(Element lookup records)
• • • •

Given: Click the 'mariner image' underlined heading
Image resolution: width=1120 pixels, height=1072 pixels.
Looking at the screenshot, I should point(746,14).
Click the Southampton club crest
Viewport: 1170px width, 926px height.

• • • •

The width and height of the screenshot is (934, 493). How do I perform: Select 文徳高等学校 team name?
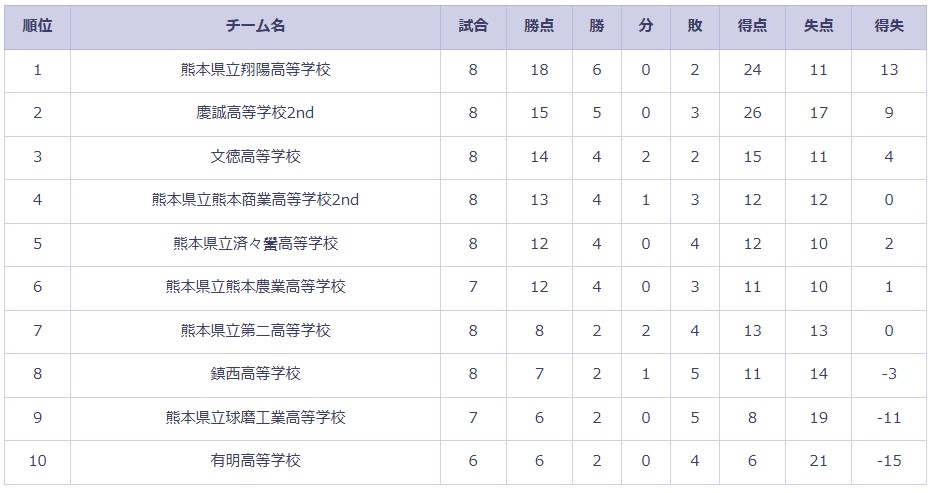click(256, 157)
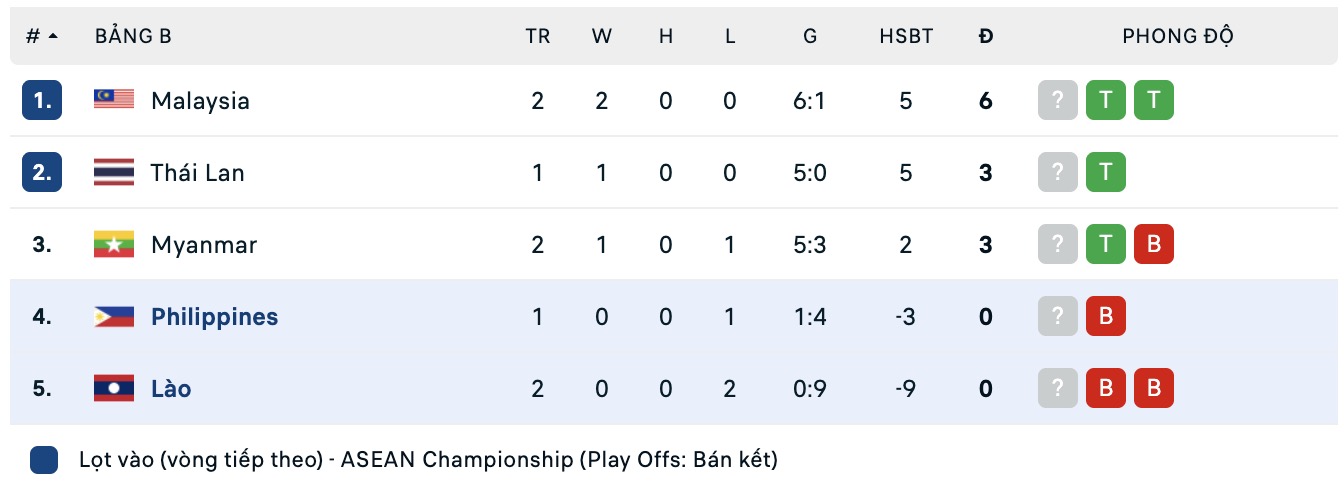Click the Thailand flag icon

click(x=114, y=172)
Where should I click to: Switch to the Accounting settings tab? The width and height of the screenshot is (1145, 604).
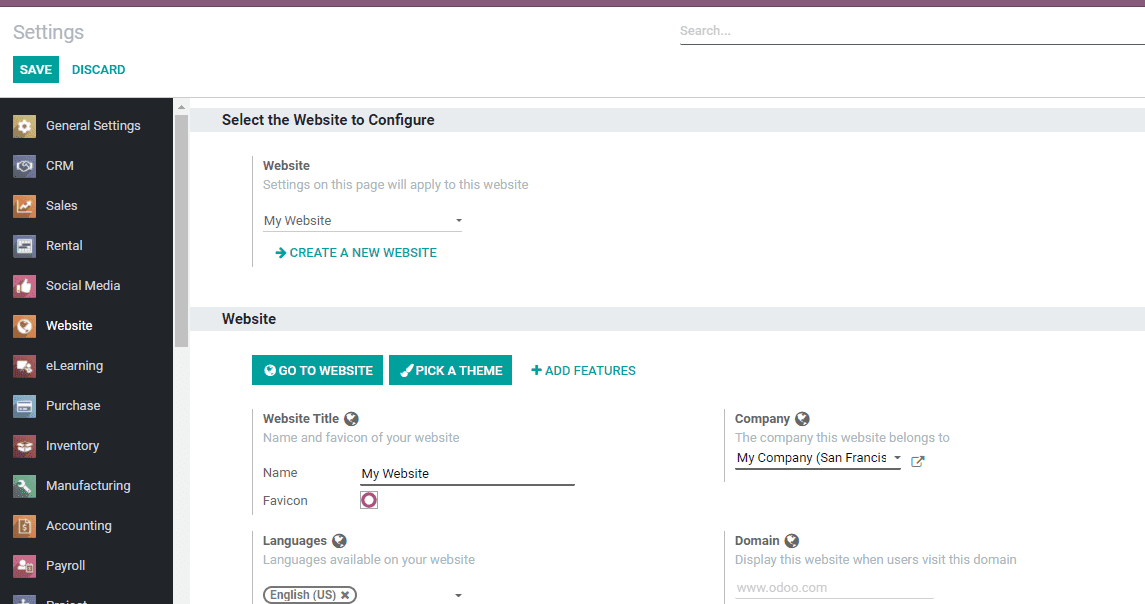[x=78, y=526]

• • • •

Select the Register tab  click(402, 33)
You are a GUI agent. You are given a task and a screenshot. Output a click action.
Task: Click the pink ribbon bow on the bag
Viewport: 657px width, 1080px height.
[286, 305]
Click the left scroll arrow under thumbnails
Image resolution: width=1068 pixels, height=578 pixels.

• • • •

## Given problem:
Please copy out the data above word for word, everything from the line containing "Select the Register" down to the line containing "Image resolution: width=1068", with both of those lines included.

## The output:
Select the Register tab  click(402, 33)
You are a GUI agent. You are given a task and a screenshot. Output a click action.
Task: Click the pink ribbon bow on the bag
Viewport: 657px width, 1080px height.
[286, 305]
Click the left scroll arrow under thumbnails
Image resolution: width=1068 pixels, height=578 pixels.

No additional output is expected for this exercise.